Юрский как-то сознался, что неравнодушен к цирку, что в идеале его артистического сознания — клоунада. Признанье на первый взгляд странное в устах одного из самых умных наших актеров: как-никак цирк, по общему убеждению, средоточие легкости и иллюзионизма.
Теперь свяжем концы. Юрский — художник, неутомимо сопоставляющий крайние версии бытия. Сталкивающий маски. Его дух совершает под куполом мироздания полеты, граничащие с сальто-мортале. Это грустный клоун, знающий, какие бездны он перелетает.

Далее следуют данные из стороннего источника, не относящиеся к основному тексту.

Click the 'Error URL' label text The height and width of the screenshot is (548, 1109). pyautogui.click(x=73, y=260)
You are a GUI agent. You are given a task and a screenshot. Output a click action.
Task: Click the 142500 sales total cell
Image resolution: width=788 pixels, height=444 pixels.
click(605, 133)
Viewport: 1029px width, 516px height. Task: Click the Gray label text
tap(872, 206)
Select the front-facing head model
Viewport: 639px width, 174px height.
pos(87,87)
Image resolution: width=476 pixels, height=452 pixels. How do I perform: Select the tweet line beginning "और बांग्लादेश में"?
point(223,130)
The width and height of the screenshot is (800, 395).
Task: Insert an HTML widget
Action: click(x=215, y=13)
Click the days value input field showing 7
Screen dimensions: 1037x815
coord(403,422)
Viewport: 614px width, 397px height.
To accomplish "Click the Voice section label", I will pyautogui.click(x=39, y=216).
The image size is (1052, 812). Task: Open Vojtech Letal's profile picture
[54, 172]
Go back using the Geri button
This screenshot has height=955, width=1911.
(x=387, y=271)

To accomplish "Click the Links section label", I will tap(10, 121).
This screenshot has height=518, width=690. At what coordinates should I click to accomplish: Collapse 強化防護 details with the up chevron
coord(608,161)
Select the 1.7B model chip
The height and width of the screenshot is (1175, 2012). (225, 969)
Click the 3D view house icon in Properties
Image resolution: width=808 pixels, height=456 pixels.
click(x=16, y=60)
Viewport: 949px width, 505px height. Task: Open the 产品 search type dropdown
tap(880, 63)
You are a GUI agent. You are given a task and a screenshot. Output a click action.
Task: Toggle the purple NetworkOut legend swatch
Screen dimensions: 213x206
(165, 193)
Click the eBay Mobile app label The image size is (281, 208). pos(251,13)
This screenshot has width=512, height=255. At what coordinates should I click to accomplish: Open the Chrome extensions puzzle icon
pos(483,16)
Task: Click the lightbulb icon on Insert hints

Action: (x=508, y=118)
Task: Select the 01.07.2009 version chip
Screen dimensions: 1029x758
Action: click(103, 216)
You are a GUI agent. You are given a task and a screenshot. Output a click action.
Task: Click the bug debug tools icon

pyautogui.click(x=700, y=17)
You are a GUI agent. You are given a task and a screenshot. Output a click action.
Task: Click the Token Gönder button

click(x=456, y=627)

Но нам он эти прыжки подает как яркое представление. Он отлично понимает, читая «Мастера и Маргариту», что этой художественной реальностью владеют бесы. Но он беседует с ними, как если бы это были забавные ряженые. И даже старается показать, что это до скуки привычное дело, до смерти примелькавшееся, до зевоты осточертевшее — это плутанье с бесами.
Пушкинские «Бесы» в исполнении Юрского расщеплены на два языковых слоя. Русский текст, затем французский, в переводе Цветаевой. Решение филологически изысканное, хотя чтецки рискованное: невольно втягиваешься в филологическую игру, сравниваешь пушкинский ритм с цветаевским, ловишь соответствия и расхождения. А дело-то в другом! Монотонным, неодолимым, торжественно-сокрушительным ритмом движется вперед, властно подчиняя себе все, пушкинский стих, а следом, рядом — из «непонятной» французской речи — бьет ужас.
Сергей Юрский — художник тревоги, усмиренной и укрощенной современным ироническим сознанием. Как чтец он проносит эту свою духовную тему, эту драму сквозь все тексты: от старинной классики до новой и новейшей поэзии и прозы.
Этим он и интересен, этим и дорог. Этим и держит.